Life insurance companies offer child unit linked insurance
plans (Ulips) that can help save for the future expenses of children like
higher education. Child Ulips use the premiums to provide not only life
insurance coverage but also help you buy units in a fund of your choice. One of
the major attractions of Ulips is that they help you invest in equities and
benefit from the typically high growth during the long term of the Ulip. This
higher amount of savings from high growth equity investments by Ulips can help
you meet the large expenses like that of child’s higher education.
At the same time, it is not uncommon for investors to make
some common mistakes while buying child Ulips. Here are five such mistakes that
investors need to avoid.
Inadequate
life insurance In trying to aim for high returns, people often
ignore the protection of life insurance they need to provide to their children.
Remember, the financial advisor or your financial planner needs to help you
arrive at the life insurance coverage you need to protect your child’s future
requirements, including higher education. You need to buy a child plan
accordingly.
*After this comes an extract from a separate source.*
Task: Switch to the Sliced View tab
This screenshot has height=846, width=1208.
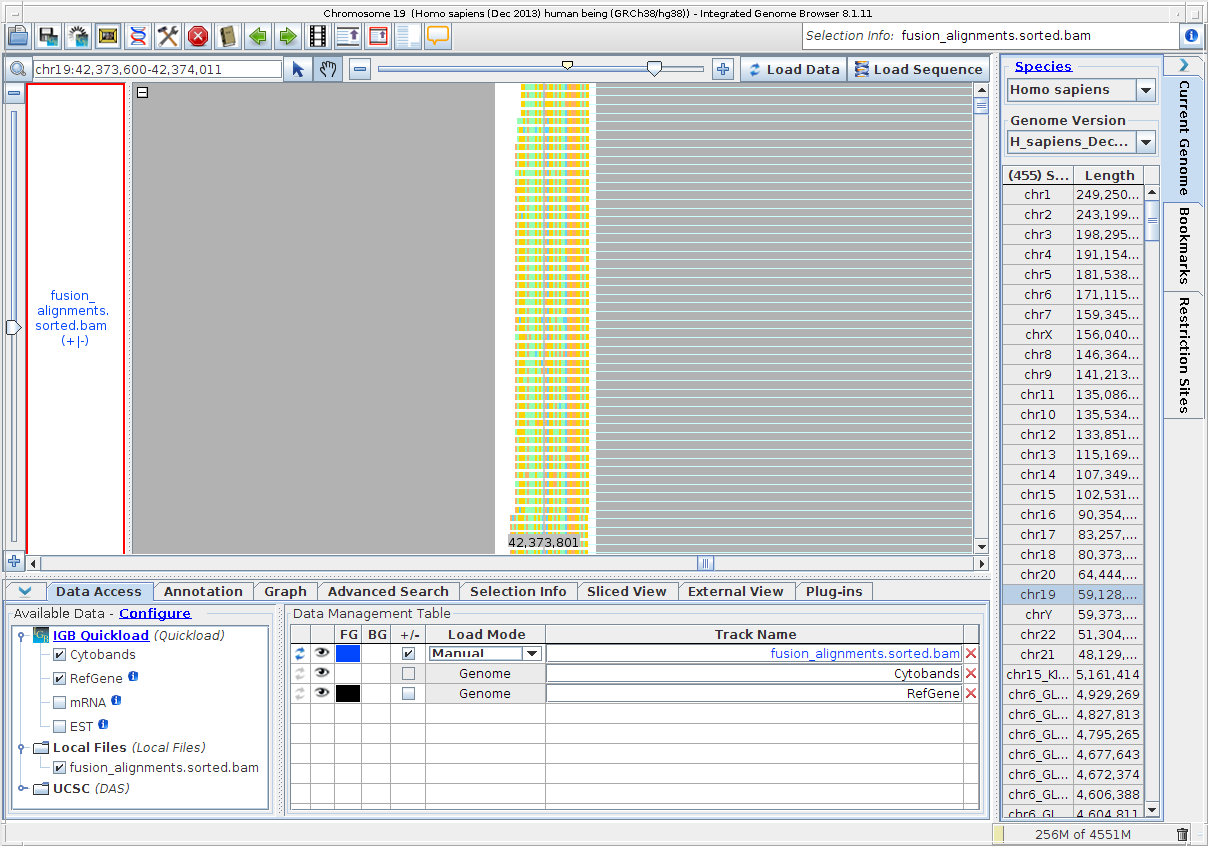Action: point(627,591)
You can also get an idea of your life insurance requirement by
using life insurance calculators from established websites.
Incorrect policy term When you are buying a child plan like a child Ulip,
you need to ensure that you have a good idea of when you will need the money.
The tenure
of the child plan needs to match with the time when you need the money.
Therefore, if you will need money for your child’s higher studies 15 years from
now, a child Ulip with a 20 year term is inappropriate.
Earmarking
one child plan for two children If you have two children, you need to make separate provisions for each
child’s future. This means you will need to buy a child Ulip each. This will
also prevent you from overdrawing which can happen in the case you have a
common savings pool for your children. Remember, you might overdraw for the
elder child and fall short for the younger one.
Absence
of premium waiver rider Premium waiver feature makes sure that the child
plan, in this case the child Ulip continues even in your absence with your
child getting the money at the time required. Don’t make the common mistake of
ignoring the presence of this feature in your child Ulip. In fact, this needs
to be one of the main reasons for buying a child Ulip since there are equally
attractive investment alternatives for your child’s future.
Ignoring
additional benefits like financial support In your absence, your
child may need regular financial support. In case of a child plan where the entire
sum assured is received, it is susceptible to the danger of getting spent too
early. Look out for child plans that offer the facility of financial support along
with the premium waiver option. In such plans, the life insurance company pays
the premium on your behalf. You need to ensure that your child Ulip has this
feature.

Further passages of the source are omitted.